## Your instructions
All lines of the records below that contain the word "felicita" must be listed.

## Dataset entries
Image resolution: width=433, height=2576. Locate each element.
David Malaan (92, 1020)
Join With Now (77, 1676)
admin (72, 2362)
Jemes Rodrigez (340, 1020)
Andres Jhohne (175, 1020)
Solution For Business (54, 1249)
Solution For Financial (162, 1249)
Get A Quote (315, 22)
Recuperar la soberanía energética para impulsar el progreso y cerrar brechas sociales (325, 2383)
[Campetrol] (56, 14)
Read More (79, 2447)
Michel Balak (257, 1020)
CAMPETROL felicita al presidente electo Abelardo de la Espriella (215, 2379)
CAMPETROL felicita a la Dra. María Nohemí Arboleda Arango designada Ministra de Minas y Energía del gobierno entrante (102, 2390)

## Task output
CAMPETROL felicita al presidente electo Abelardo de la Espriella (215, 2379)
CAMPETROL felicita a la Dra. María Nohemí Arboleda Arango designada Ministra de Minas y Energía del gobierno entrante (102, 2390)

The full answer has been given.